**WHAT YOU HAVE TO DO**. Across all the entries, tally the lines holding the word "height", and give the number by itself.
(MATERIAL PROVIDED)
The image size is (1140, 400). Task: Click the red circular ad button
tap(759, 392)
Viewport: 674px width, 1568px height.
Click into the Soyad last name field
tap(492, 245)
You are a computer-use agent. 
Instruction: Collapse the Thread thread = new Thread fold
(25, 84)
(End MATERIAL PROVIDED)
(MATERIAL PROVIDED)
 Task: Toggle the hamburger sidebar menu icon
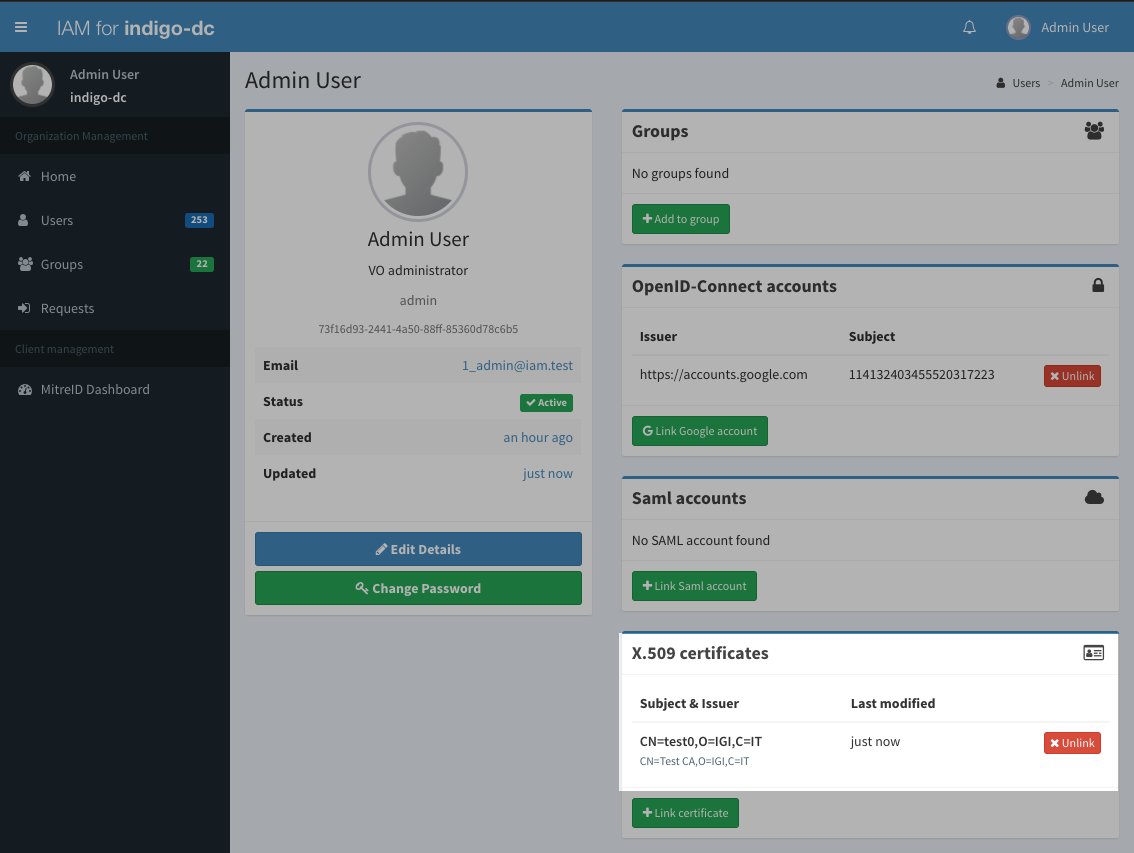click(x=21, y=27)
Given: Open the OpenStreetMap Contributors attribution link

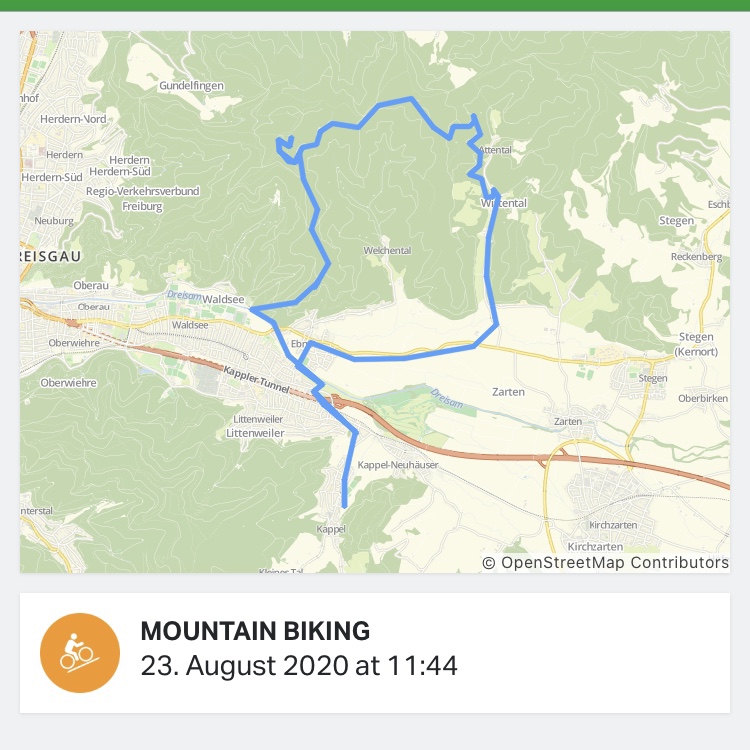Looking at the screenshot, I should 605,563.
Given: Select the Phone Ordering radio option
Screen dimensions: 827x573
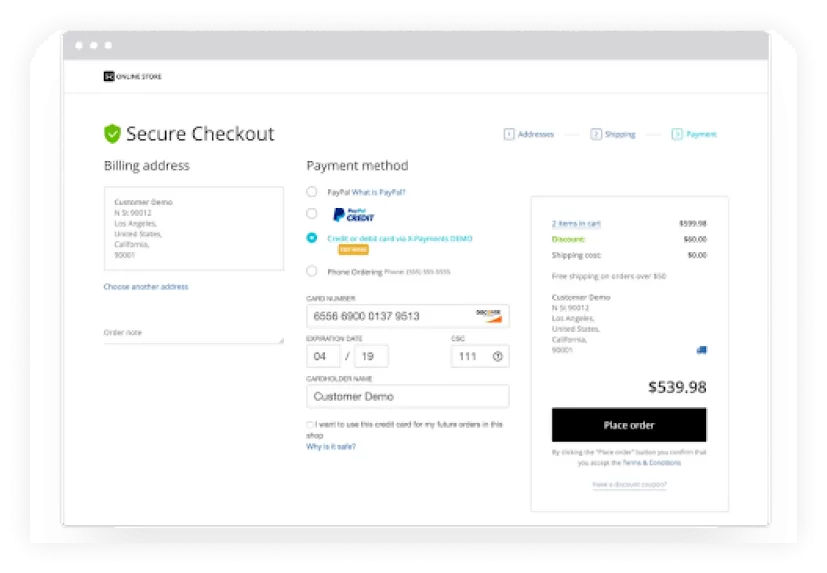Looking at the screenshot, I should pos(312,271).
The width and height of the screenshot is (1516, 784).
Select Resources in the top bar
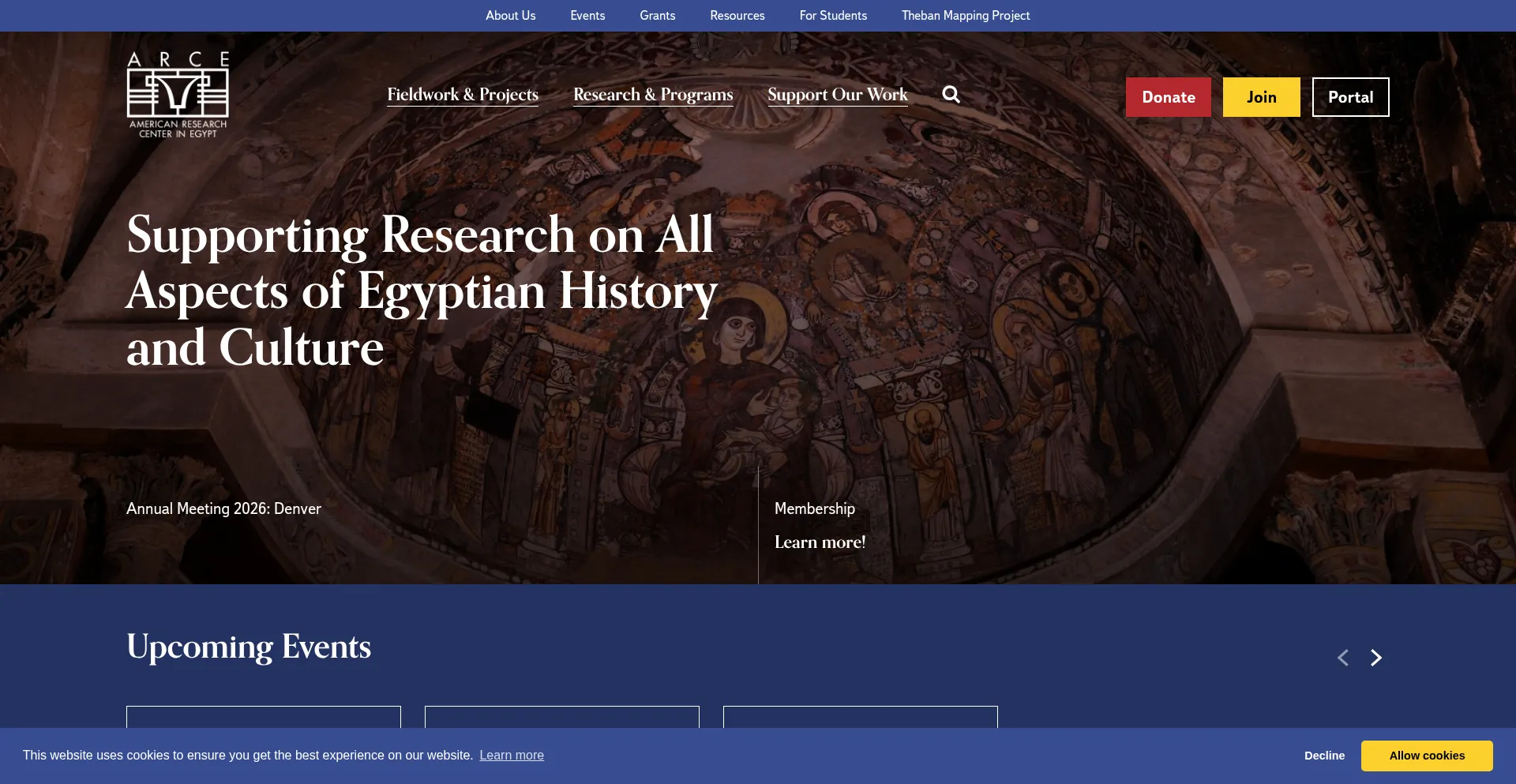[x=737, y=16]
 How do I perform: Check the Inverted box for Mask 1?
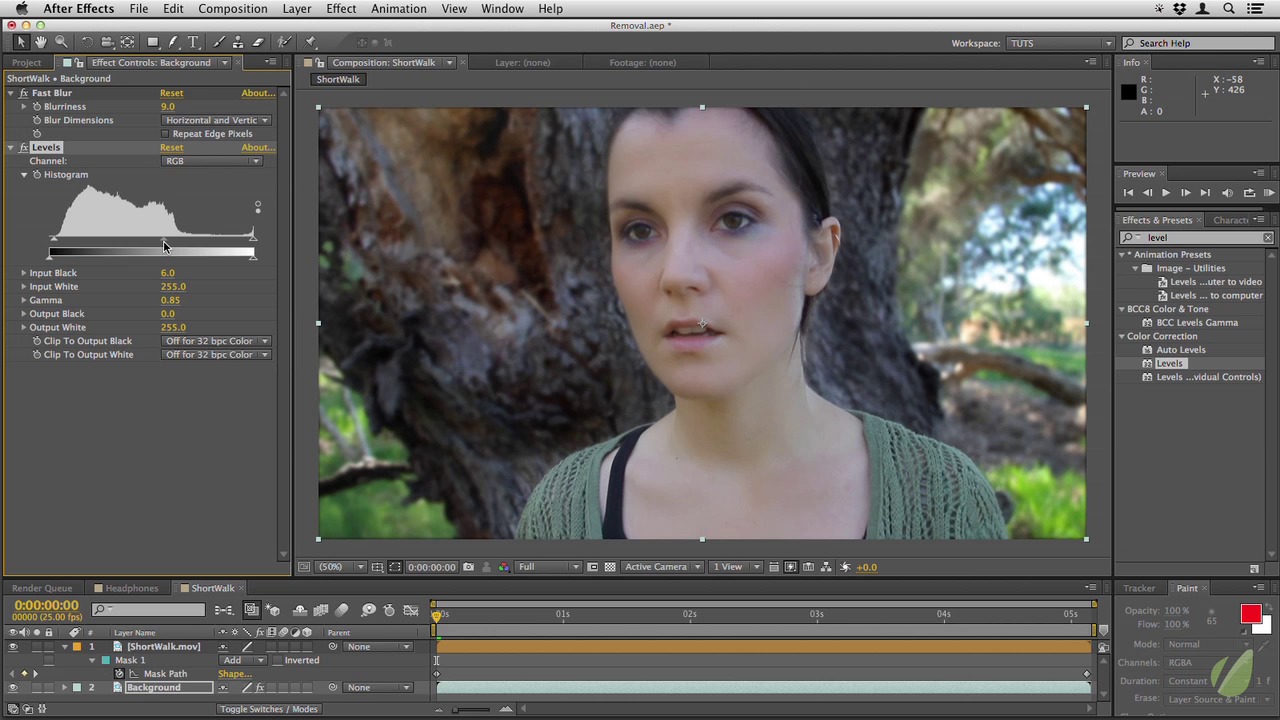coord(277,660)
(End MATERIAL PROVIDED)
**EXERCISE OUTPUT**. 2